Introduction éditoriale
En 1966, Ciye Wacays Caskar n’avait que 12 ans, mais il faisait déjà partie de la jeunesse militante pour l’indépendance. Il raconte ici, sans détour, ce qu’il a vu à EEGA : les exécutions quotidiennes, les files de prisonniers bâillonnés, les corps tombant sous les cris, les odeurs, le silence forcé.

Note éditoriale
Ce témoignage est une transcription traduite depuis un enregistrement oral en somali. S’il ne restitue pas chaque nuance avec exactitude, un soin particulier a été apporté pour en préserver le sens, la voix et l’intention. Le travail de transcription et de traduction a été appuyé par des outils d’intelligence artificielle, puis relu et ajusté manuellement.
Découpage chronologique du témoignage
EEGA, contrôle absolu et accès interdit
Je m’appelle Ciye Wacays Caskar.
J’ai 68 ans. En 1966, j’étais un garçon de 12 ans.
Je faisais partie de la jeunesse militante pour l’indépendance, et j’étais un guide dans notre quartier. Ce que je sais d’EEGA, c’est qu’on y avait fermé tous les accès avec du fil barbelé. Les gens ne pouvaient passer que par un seul endroit, qu’on appelait Kidin qudha (le seul passage). EEGA, à l’origine, n’était pas un lieu de paix. C’était un endroit extrêmement oppressant. Seules les personnes ayant une carte d’identité ou un acte de naissance pouvaient entrer en ville. Les autres étaient systématiquement renvoyées.
Je me souviens d’une petite carte, en carton noir, qui est apparue plus tard — très rudimentaire. Je connais EEGA comme un endroit de souffrance, où le peuple a été massacré. Les camps étaient pleins de gens. Chaque jour, au lever du soleil, on voyait deux personnes en train de creuser des trous. Et chaque soir, on assistait à des exécutions. On prenait des photos des condamnés, puis on les exécutait. Les corps étaient enterrés dans une fosse commune, dans un coin désigné.

Soldats, prisonniers, cris et acide
Mais la chose la plus atroce, que peu de gens connaissent encore aujourd’hui, c’est ce que faisaient certains soldats :
Un militaire apparaissait. Derrière lui, une personne. Cette personne était bâillonnée avec un tissu noir, les bras liés. Puis un autre soldat, une autre personne bâillonnée. Soldat, prisonnier. Soldat, prisonnier. En file indienne.

■ CONSIGNES
**a)** D'après le témoignage sur EEGA, comment s'appelait le seul endroit par lequel les gens pouvaient passer ?
**b)** Rédigez la suite du témoignage sur EEGA, en partant de sa dernière phrase.

■ LIGNES FOURNIES
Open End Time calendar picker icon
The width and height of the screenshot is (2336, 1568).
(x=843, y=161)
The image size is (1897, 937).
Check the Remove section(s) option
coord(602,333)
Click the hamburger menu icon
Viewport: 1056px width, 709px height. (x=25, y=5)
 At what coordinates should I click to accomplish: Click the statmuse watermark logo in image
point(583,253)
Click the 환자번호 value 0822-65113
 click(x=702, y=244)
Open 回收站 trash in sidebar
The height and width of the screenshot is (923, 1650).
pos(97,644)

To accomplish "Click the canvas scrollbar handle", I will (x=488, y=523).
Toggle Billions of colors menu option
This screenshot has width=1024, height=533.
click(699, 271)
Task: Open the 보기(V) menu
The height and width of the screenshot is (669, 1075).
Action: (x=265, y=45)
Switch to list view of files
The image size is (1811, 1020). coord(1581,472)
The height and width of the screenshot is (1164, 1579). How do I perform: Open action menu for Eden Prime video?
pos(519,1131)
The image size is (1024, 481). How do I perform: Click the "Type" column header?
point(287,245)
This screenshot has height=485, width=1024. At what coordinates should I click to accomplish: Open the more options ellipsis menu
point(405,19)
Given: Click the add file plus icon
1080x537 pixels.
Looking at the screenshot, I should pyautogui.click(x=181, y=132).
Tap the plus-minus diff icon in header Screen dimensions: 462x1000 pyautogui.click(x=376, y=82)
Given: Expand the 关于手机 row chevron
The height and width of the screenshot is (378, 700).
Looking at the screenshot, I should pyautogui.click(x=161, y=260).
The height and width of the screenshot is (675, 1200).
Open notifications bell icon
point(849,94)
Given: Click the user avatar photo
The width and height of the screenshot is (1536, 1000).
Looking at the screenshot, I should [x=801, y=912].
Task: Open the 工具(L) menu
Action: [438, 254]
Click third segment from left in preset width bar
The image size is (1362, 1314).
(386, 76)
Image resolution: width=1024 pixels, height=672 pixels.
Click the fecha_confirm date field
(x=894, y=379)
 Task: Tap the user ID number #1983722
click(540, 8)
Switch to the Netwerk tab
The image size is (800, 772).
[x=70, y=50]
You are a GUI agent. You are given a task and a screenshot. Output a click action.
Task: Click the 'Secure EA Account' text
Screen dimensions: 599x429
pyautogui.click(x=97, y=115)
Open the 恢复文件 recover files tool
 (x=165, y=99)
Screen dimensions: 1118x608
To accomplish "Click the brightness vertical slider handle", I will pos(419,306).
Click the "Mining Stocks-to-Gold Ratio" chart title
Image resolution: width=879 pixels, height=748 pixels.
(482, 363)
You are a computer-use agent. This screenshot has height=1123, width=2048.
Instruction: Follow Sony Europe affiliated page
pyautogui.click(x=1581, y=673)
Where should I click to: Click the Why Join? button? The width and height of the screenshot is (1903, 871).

■ RÉPONSES DANS L'ORDRE
**a)** Cet endroit s'appelait Kidin qudha, ce qui signifie « le seul passage ».

**b)**
Quand ils étaient tous là, on leur versait un liquide visqueux et noir sur la tête. Ils criaient, se débattaient, tombaient à genoux dans la boue. C’était comme si on bombardait le sol. Leur agonie était si violente que tout l’air résonnait de leurs cris. Pendant ce temps, plus aucun véhicule ne circulait.
On stoppait toute circulation dans la ville. Aucun véhicule n’entrait ni ne sortait. Cela durait pendant des heures, jusqu’au soir.
Nous, on restait tout près, dans les environs de Jama Cawleed.
L’odeur du produit — probablement un gaz ou un acide — arrivait jusqu’à nous. On se protégeait derrière les grosses pierres de la zone.
Puis, le soir, quand aucun parent ne venait chercher ceux qui étaient encore à EEGA, des coups de feu retentissaient. On se dispersait en courant dans toutes les directions, comme des singes en panique. Certains allaient jusqu’à la zone industrielle (Warshada Dharaar).
C’était la panique totale, la peur absolue.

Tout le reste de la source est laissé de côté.